- WHAT IS NEEDED -
Report only the number of lines in the entries below that hold the word "agent".

- DATASET RECORDS -
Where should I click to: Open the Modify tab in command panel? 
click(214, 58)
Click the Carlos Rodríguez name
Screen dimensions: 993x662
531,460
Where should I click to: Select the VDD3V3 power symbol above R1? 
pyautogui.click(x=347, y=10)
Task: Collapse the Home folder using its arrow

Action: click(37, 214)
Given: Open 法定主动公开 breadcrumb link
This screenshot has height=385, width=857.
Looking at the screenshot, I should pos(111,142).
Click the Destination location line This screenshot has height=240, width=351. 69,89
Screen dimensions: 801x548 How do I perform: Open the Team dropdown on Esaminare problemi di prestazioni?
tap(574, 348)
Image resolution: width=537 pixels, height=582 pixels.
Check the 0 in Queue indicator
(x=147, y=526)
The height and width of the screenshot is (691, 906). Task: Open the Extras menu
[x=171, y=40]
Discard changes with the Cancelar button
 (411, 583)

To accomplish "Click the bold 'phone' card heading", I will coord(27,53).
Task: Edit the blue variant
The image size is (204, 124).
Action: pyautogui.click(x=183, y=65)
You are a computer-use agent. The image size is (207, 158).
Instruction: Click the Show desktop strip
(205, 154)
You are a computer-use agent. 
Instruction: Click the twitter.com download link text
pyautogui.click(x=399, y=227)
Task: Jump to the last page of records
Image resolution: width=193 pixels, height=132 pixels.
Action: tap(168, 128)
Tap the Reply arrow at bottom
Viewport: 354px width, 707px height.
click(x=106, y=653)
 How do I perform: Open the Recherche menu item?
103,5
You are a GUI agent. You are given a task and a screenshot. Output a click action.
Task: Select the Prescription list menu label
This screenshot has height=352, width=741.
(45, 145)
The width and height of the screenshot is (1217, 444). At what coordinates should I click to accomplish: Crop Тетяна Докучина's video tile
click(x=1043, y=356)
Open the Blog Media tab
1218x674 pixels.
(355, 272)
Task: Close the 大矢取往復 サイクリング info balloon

- WRITTEN SOLUTION -
3